The other wall wasn't any better. It was filled with what might have been fish to the untrained eye. But they weren't fish. They were plagas, or what would become the plagas they'd seen in Spain. They were worm-tailed, waving gills and spikes around sucking mouths and screaming rage. Some the size of fingers, some as small as bumblebees, some as big as an open palm.
One had mutated far enough it was the width of a cat, watching them in its frozen prisoner from eighteen eyes and murderous red rage. Jill glanced at the floor beneath them, and her hand shot out. It gripped Leon's arm, startling him to look at her.
She breathed, "...god..."
But there was no god here.
What dwelled in these caves had no faith. It had no humanity. It hadn't seen light or laughter or love. It was horror. The thing beneath them was as big as a cruise ship. It was a leviathan or a Kraken or the Midgard-Serpent.
It looped and rolled around itself like an eel or a sea monster. Its fins were lit with beautiful color against a backdrop of eight mouths and endless tentacles in shimmery blue. It somehow had arms, spines, and curling claws among the nest of horror where its wide-open maw roared. The more you stared, the more you saw - part octopus, part nightmare, part ancient horror from before time began. The sucking cups beneath its pretty green tentacles told the story of what happened if it latched onto you and ripped your face off your head or your flesh from your bones.
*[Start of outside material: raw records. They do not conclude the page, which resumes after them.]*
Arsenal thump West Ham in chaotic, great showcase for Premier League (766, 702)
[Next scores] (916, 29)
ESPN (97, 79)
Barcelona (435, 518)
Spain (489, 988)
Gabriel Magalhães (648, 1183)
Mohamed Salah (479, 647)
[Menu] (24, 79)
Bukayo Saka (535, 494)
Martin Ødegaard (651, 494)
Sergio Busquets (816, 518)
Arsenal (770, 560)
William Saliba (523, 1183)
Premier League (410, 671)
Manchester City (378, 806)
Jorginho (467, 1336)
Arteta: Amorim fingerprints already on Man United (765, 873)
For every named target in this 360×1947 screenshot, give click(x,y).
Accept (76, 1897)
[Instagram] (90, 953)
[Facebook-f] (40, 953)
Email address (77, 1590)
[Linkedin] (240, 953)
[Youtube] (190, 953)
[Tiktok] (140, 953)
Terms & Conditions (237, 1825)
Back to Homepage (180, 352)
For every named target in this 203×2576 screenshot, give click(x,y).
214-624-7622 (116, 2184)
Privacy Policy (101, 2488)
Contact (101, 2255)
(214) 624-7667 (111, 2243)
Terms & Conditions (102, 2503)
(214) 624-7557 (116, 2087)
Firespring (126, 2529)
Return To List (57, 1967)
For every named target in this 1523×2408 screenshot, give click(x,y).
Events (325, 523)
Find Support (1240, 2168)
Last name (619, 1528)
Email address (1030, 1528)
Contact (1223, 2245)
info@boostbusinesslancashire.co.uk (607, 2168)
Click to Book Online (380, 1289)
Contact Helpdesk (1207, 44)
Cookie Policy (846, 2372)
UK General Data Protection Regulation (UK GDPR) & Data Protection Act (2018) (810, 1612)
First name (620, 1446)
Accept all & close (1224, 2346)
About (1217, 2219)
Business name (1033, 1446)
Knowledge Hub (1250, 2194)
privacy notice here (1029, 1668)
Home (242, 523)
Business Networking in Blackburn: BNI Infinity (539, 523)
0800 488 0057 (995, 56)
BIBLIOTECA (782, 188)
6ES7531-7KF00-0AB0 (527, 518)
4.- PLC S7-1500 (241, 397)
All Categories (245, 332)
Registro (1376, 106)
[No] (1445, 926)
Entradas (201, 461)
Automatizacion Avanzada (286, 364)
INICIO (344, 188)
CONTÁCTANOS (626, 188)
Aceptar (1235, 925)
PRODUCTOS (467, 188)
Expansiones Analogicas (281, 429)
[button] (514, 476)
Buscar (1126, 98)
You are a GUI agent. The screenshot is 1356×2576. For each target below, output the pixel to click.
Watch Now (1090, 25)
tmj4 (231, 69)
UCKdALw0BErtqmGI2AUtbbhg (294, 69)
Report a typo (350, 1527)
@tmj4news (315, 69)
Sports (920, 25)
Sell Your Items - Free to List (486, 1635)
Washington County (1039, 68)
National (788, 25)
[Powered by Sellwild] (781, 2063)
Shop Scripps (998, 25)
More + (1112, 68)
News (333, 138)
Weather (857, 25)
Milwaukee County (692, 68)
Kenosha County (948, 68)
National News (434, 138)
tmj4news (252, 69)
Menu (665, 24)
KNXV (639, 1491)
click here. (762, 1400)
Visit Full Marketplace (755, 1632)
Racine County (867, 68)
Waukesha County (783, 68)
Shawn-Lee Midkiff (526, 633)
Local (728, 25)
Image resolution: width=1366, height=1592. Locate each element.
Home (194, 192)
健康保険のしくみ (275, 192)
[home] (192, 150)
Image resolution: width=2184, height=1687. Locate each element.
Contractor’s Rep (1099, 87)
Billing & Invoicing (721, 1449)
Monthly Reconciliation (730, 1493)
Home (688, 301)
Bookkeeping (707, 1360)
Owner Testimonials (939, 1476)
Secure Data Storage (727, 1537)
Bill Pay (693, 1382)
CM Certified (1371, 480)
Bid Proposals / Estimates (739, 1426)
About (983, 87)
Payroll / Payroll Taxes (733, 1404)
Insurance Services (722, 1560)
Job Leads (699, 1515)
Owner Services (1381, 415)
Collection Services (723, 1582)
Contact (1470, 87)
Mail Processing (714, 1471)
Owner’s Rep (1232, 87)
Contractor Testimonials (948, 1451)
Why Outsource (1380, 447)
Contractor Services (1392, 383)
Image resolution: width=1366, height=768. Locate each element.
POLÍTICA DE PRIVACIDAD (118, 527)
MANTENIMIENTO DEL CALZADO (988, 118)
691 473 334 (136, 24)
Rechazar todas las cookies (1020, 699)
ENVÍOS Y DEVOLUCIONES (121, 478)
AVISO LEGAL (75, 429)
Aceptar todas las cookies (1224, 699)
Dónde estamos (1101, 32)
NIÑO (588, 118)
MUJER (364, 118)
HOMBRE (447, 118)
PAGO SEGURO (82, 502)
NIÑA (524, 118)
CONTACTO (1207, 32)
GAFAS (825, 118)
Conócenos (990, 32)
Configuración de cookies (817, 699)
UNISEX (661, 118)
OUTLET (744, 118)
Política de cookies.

From beneath it, curled around it, wings had sprouted, offering the eyes the truth that it wasn't just water-bound; it was both air and sea. The perfect killer, it could track and kill you on land, in the sky, and the water.
No matter where you ran, you were never really safe.
As if they'd ever been since a leak in a lab what felt like a lifetime ago.
The horror was endless, and they were standing in the heart of it.